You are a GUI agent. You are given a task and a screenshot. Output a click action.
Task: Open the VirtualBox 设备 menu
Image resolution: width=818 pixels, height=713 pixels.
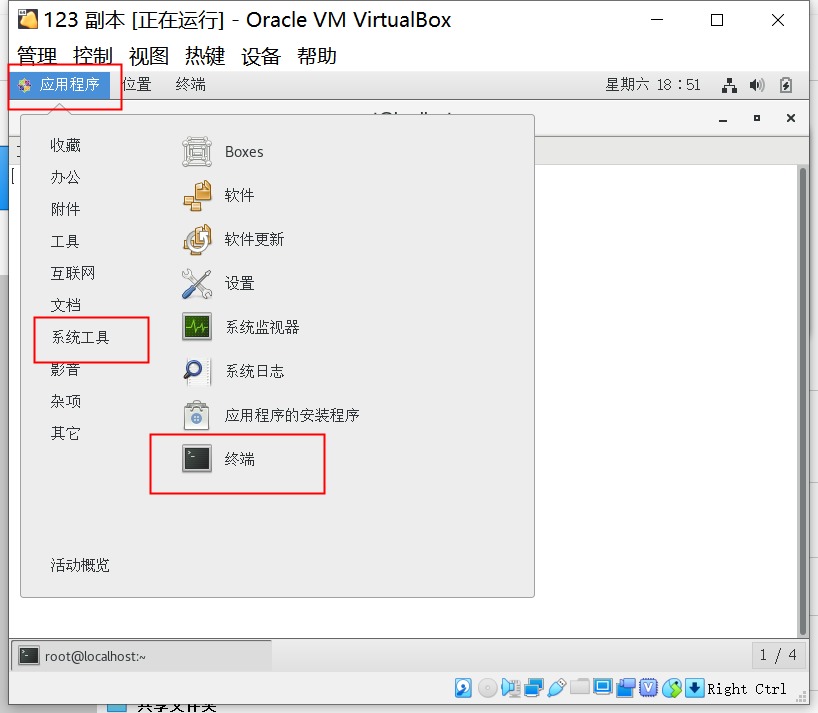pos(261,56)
════════════════
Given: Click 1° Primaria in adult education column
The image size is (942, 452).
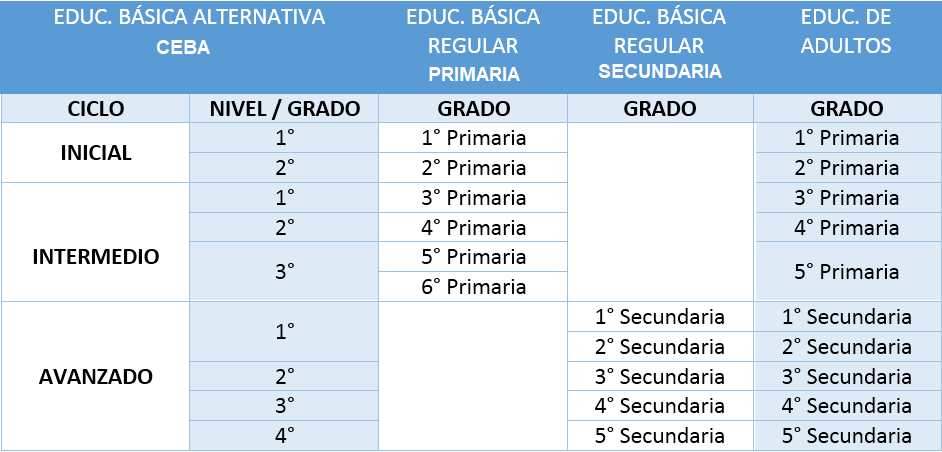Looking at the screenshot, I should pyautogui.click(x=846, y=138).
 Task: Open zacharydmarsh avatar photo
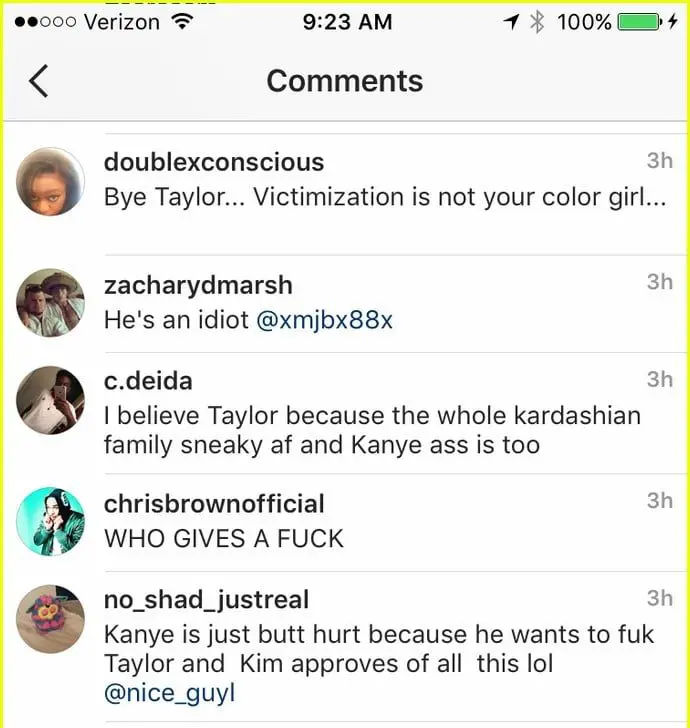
════════════════
The task —
Exactly the lines above, from the one containing "The image size is (942, 452)." down to the one containing "Task: Open zacharydmarsh avatar photo", are to be repeated, including both ends. Pictures are not part of the copy.

Exercise solution —
The image size is (942, 452).
Looking at the screenshot, I should pyautogui.click(x=846, y=138).
 Task: Open zacharydmarsh avatar photo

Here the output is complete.